Reproduce each of the following lines verbatim, in the same order.

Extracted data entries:
============
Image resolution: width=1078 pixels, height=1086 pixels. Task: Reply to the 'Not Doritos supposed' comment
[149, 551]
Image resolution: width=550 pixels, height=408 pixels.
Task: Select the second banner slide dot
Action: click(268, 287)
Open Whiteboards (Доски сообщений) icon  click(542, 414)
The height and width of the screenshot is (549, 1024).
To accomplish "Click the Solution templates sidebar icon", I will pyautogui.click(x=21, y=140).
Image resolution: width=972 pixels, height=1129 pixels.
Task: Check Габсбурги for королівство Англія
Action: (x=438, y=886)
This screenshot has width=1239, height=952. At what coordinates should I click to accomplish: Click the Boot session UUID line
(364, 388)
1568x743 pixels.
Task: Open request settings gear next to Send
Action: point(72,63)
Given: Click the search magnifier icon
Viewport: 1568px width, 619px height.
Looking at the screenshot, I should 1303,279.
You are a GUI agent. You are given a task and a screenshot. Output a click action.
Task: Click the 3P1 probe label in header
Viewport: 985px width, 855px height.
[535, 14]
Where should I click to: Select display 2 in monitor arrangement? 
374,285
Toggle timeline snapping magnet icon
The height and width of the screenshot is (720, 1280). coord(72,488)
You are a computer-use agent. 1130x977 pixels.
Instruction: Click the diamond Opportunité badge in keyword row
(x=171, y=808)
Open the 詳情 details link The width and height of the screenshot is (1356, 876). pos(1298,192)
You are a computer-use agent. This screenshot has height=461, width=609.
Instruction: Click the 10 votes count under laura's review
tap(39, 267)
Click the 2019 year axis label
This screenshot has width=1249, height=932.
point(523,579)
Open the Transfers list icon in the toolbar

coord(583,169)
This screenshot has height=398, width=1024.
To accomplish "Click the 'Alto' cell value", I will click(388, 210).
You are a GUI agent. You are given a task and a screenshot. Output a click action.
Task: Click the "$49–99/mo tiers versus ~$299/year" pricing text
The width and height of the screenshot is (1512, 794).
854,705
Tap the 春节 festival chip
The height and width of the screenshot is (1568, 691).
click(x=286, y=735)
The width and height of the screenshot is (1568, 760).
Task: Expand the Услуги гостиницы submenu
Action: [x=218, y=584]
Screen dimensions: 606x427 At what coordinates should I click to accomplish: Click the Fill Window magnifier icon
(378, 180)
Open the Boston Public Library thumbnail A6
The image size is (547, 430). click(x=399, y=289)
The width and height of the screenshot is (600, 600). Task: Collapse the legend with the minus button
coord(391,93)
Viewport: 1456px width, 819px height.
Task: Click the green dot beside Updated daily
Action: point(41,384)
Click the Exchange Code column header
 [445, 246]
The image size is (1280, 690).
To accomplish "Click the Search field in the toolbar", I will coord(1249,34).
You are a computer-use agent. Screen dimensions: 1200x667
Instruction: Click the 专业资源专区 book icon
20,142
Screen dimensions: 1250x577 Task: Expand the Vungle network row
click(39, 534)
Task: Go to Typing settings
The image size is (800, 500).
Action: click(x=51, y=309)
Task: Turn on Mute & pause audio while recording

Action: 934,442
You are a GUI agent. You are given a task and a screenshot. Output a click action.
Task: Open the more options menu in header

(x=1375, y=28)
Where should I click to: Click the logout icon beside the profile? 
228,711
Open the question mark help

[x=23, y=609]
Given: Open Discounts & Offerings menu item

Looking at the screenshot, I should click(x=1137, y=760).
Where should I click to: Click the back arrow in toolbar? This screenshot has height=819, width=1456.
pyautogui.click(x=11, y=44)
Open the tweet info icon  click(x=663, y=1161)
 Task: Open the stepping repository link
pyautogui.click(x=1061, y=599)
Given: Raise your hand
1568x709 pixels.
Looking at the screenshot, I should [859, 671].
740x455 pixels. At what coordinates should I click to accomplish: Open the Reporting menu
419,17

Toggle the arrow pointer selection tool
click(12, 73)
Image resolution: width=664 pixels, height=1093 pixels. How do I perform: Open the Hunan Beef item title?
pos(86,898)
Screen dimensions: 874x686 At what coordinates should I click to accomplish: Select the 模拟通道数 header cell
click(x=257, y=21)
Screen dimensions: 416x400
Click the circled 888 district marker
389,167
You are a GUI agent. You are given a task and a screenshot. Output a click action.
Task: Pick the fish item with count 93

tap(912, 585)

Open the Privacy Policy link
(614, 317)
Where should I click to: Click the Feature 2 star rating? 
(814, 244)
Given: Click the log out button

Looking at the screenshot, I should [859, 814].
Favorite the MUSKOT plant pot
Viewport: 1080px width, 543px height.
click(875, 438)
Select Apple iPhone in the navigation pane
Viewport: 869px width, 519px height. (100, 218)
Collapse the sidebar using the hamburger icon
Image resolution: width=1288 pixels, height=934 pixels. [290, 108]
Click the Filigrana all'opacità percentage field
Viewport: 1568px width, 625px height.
============
- **Task response**
Image resolution: width=1078 pixels, height=1086 pixels. Task: Reply to the 'Not Doritos supposed' comment
[149, 551]
Image resolution: width=550 pixels, height=408 pixels.
Task: Select the second banner slide dot
Action: click(268, 287)
Open Whiteboards (Доски сообщений) icon  click(542, 414)
The height and width of the screenshot is (549, 1024).
To accomplish "Click the Solution templates sidebar icon", I will pyautogui.click(x=21, y=140).
Image resolution: width=972 pixels, height=1129 pixels.
Task: Check Габсбурги for королівство Англія
Action: (x=438, y=886)
This screenshot has width=1239, height=952. At what coordinates should I click to accomplish: Click the Boot session UUID line
(364, 388)
1568x743 pixels.
Task: Open request settings gear next to Send
Action: point(72,63)
Given: Click the search magnifier icon
Viewport: 1568px width, 619px height.
Looking at the screenshot, I should 1303,279.
You are a GUI agent. You are given a task and a screenshot. Output a click action.
Task: Click the 3P1 probe label in header
Viewport: 985px width, 855px height.
[535, 14]
Where should I click to: Select display 2 in monitor arrangement? 
374,285
Toggle timeline snapping magnet icon
The height and width of the screenshot is (720, 1280). coord(72,488)
You are a computer-use agent. 1130x977 pixels.
Instruction: Click the diamond Opportunité badge in keyword row
(x=171, y=808)
Open the 詳情 details link The width and height of the screenshot is (1356, 876). pos(1298,192)
You are a computer-use agent. This screenshot has height=461, width=609.
Instruction: Click the 10 votes count under laura's review
tap(39, 267)
Click the 2019 year axis label
This screenshot has width=1249, height=932.
point(523,579)
Open the Transfers list icon in the toolbar

coord(583,169)
This screenshot has height=398, width=1024.
To accomplish "Click the 'Alto' cell value", I will click(388, 210).
You are a GUI agent. You are given a task and a screenshot. Output a click action.
Task: Click the "$49–99/mo tiers versus ~$299/year" pricing text
The width and height of the screenshot is (1512, 794).
854,705
Tap the 春节 festival chip
The height and width of the screenshot is (1568, 691).
click(x=286, y=735)
The width and height of the screenshot is (1568, 760).
Task: Expand the Услуги гостиницы submenu
Action: [x=218, y=584]
Screen dimensions: 606x427 At what coordinates should I click to accomplish: Click the Fill Window magnifier icon
(378, 180)
Open the Boston Public Library thumbnail A6
The image size is (547, 430). click(x=399, y=289)
The width and height of the screenshot is (600, 600). Task: Collapse the legend with the minus button
coord(391,93)
Viewport: 1456px width, 819px height.
Task: Click the green dot beside Updated daily
Action: point(41,384)
Click the Exchange Code column header
 [445, 246]
The image size is (1280, 690).
To accomplish "Click the Search field in the toolbar", I will coord(1249,34).
You are a computer-use agent. Screen dimensions: 1200x667
Instruction: Click the 专业资源专区 book icon
20,142
Screen dimensions: 1250x577 Task: Expand the Vungle network row
click(39, 534)
Task: Go to Typing settings
The image size is (800, 500).
Action: click(x=51, y=309)
Task: Turn on Mute & pause audio while recording

Action: 934,442
You are a GUI agent. You are given a task and a screenshot. Output a click action.
Task: Open the more options menu in header

(x=1375, y=28)
Where should I click to: Click the logout icon beside the profile? 
228,711
Open the question mark help

[x=23, y=609]
Given: Open Discounts & Offerings menu item

Looking at the screenshot, I should click(x=1137, y=760).
Where should I click to: Click the back arrow in toolbar? This screenshot has height=819, width=1456.
pyautogui.click(x=11, y=44)
Open the tweet info icon  click(x=663, y=1161)
 Task: Open the stepping repository link
pyautogui.click(x=1061, y=599)
Given: Raise your hand
1568x709 pixels.
Looking at the screenshot, I should [859, 671].
740x455 pixels. At what coordinates should I click to accomplish: Open the Reporting menu
419,17

Toggle the arrow pointer selection tool
click(12, 73)
Image resolution: width=664 pixels, height=1093 pixels. How do I perform: Open the Hunan Beef item title?
pos(86,898)
Screen dimensions: 874x686 At what coordinates should I click to accomplish: Select the 模拟通道数 header cell
click(x=257, y=21)
Screen dimensions: 416x400
Click the circled 888 district marker
389,167
You are a GUI agent. You are given a task and a screenshot. Output a click action.
Task: Pick the fish item with count 93

tap(912, 585)

Open the Privacy Policy link
(614, 317)
Where should I click to: Click the Feature 2 star rating? 
(814, 244)
Given: Click the log out button

Looking at the screenshot, I should [859, 814].
Favorite the MUSKOT plant pot
Viewport: 1080px width, 543px height.
click(875, 438)
Select Apple iPhone in the navigation pane
Viewport: 869px width, 519px height. (100, 218)
Collapse the sidebar using the hamburger icon
Image resolution: width=1288 pixels, height=934 pixels. [290, 108]
Click the Filigrana all'opacità percentage field
Viewport: 1568px width, 625px height.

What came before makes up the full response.